DONCASTER COLLEGE OF EDUCATION RECORDS

This material is held atDoncaster Archives

  • Reference
    • GB 197 SC3
  • Dates of Creation
    • 1891-1981
  • Name of Creator
  • Language of Material
    • English
  • Physical Description
    • 12 boxes 0.192 cubic metres

Scope and Content

Comprising: meeting papers for the board of governors, staff meetings copy minutes 1967-1976, academic board copy minutes and meeting papers 1967-1976, disciplinary committee minutes 1970-1972, subject files 1958-1976; furnishings and grounds 1940s and 1975; prospectuses, course brochures and handbooks 1950s-1976; materials collected for college history, including the history of High Melton Hall, 1950s-1970s; photographs 1891-1960s; newspaper cuttings and printed items 1902-1981

Administrative / Biographical History

Doncaster College of Education was established in 1949 and occupied the former Melton Hall in the village of High Melton. The Hall was substantially rebuilt in the early eighteenth century by John Fountayne, dean of York (a photograph of a portrait of his second, Frances Maria (née Whichcott) wife can be found at 13/13) and his descendants, renaming themselves successively as Wilson and then as Montagu, occupied the High Melton estate until its sale in 1927 (see items 12/1, 12/2 [a photocopy of the sale catalogue of 1927], 12/12 and 12/8 [historical notes on the Hall by two lecturers in history at the College] and 13/1-12, which are copies of photographs of the Hall in the early twentieth century; a newspaper article on the return of F J O Montagu after the Boer War can be found at 14/1).

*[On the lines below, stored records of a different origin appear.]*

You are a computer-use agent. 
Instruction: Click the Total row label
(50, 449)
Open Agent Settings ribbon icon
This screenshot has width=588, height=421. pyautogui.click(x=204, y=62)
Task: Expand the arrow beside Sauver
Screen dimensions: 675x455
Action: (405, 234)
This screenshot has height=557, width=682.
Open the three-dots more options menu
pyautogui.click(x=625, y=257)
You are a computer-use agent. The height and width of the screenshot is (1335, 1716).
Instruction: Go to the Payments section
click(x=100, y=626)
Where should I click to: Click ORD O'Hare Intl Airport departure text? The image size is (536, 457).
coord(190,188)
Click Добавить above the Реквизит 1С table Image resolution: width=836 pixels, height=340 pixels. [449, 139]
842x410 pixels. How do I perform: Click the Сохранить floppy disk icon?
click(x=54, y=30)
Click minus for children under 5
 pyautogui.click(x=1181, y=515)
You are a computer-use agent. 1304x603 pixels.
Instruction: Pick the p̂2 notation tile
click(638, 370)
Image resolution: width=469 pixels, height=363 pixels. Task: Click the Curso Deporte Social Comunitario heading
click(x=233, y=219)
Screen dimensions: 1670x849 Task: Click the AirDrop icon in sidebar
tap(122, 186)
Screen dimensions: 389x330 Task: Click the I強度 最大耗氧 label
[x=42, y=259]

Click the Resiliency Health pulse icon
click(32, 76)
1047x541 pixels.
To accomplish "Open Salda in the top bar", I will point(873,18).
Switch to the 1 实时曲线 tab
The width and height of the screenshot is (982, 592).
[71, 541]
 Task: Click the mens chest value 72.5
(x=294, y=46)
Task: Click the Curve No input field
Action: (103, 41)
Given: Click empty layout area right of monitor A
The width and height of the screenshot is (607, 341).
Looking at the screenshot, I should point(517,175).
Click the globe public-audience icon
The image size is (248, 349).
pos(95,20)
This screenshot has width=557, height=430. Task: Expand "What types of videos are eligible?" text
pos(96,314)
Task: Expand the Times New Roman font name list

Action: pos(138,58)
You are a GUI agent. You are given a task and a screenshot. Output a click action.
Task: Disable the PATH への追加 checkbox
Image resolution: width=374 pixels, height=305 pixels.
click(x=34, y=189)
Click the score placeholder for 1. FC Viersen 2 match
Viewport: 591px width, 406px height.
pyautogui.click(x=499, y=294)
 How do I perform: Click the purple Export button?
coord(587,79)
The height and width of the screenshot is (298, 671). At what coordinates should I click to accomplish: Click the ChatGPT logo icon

The following remarks on the history of the College are based on information to be found in the items 12/12, 13, 17 and 18 below. In 1946, the Ministry of Education approached Doncaster County Borough as the possible provider of a Teacher Training College. The council agreed to the proposal and purchased High Melton Hall and 116 acres of its grounds (which included the site of the medieval deserted village of Wildthorpe, for which see 9/3) for £10,300 in December 1948. In the April of that year building work was agreed at a cost of £80,000, subsequently increased by a further £20,000 on account of unforseen difficulties in the conversion. A further £23,000 was spent on furnishings (see 10/1 for some of the designs).

The poor condition of the premises, after use first by the army and then by prisoners in the War of 1939-1945 and the problems caused by the piecemeal adaptions to the house over several centuries meant that building work was not completed in time for the first intake of students in September 1949. Consequently, students were initially accommodated in Doncaster itself and lectures were held in Elmfield House, which was already in local authority ownership. In April 1949, it was possible to accommodate 50 of the 100 students in the College buildings.

By the time of the official opening in July 1952, work was in progress on a residential block, subsequently named Montagu, so that the entire student population could be housed on site. The work was completed late in 1953 (at a cost of £75,000). Dean's Lodge and Church House were built in the early 1960s.

In 1976, the five further and higher educational colleges, including Doncaster College of Education, in the area of the recently-created Doncaster Metropolitan Borough were amalgamated into the Doncaster Metropolitan Institute of Higher Education (DMIHE), in response to central government policy announced in the Department of Education and Science circular 7/73 (see 8/10 below). The Principal of the Doncaster College of Education, D C A Bradshaw, was appointed first Principal of DMIHE.

However, in the following year, the Minister of Education decided that the national arrangements for the training of teachers should be revised, and one consequence of this was the termination of teacher-training at the DMIHE.